[[ Raw data open ]]

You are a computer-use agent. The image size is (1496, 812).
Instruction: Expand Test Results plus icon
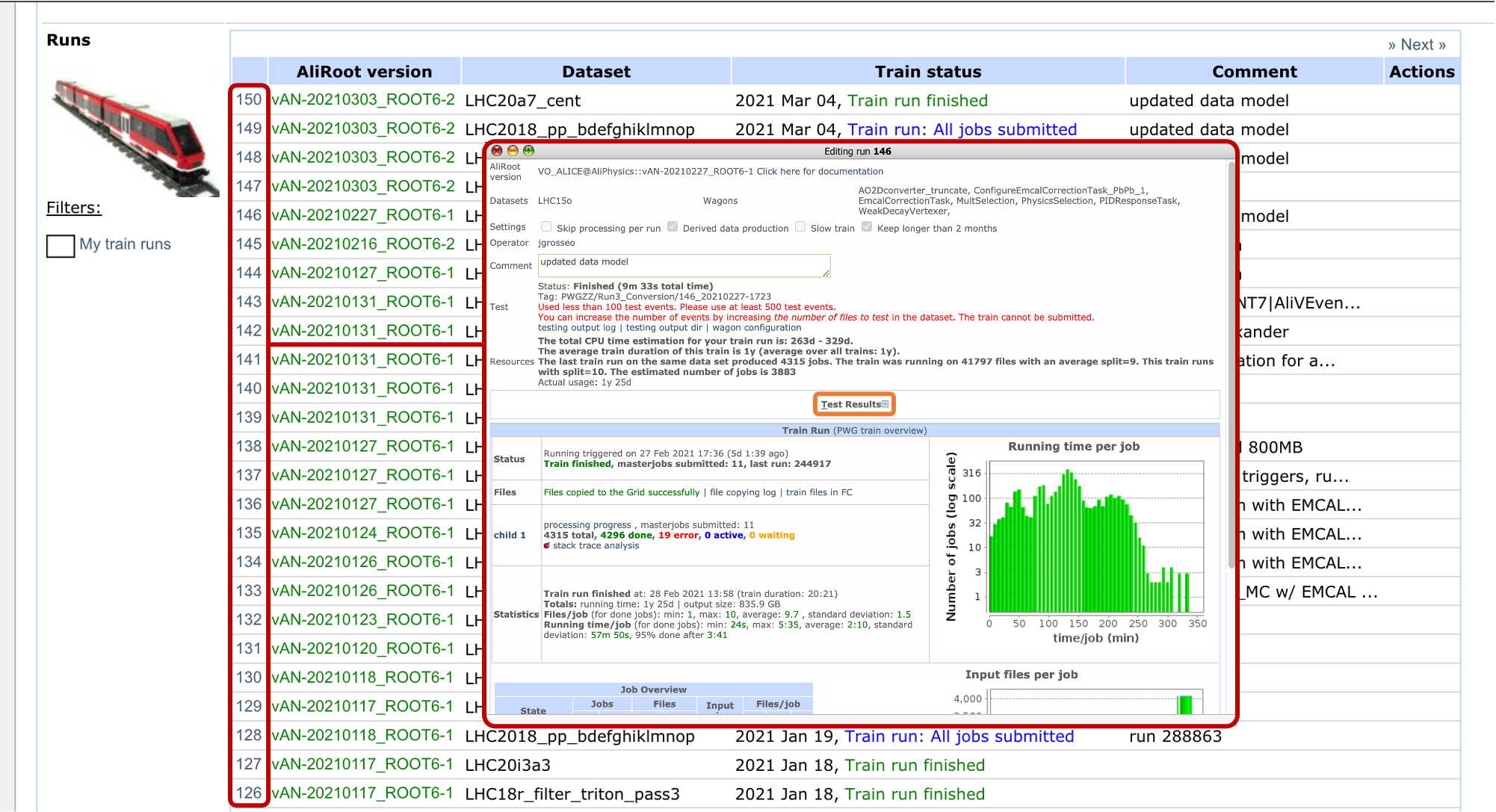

[[ Raw data closed ]]
[[ Raw data open ]]

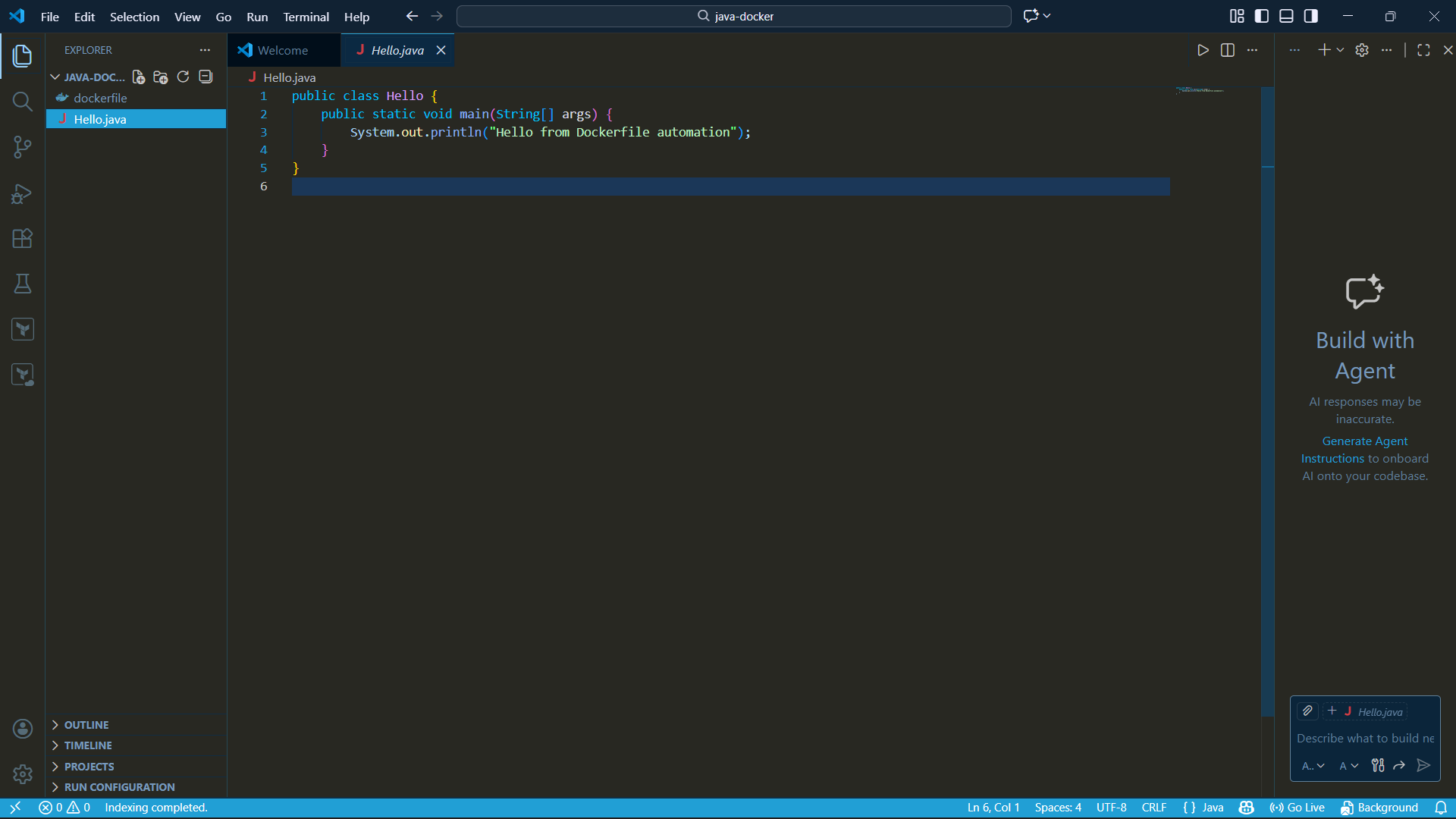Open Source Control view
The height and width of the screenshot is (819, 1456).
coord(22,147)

[[ Raw data closed ]]
[[ Raw data open ]]

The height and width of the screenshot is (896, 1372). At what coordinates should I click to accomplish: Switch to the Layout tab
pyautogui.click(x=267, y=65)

[[ Raw data closed ]]

> **What the task requires**:
Take the lines above from the one containing "You are a computer-use" down to the one containing "Instruction: Expand Test Results plus icon", and transcribe them exactly, both ends included.

> **Solution for this task**:
You are a computer-use agent. The image size is (1496, 812).
Instruction: Expand Test Results plus icon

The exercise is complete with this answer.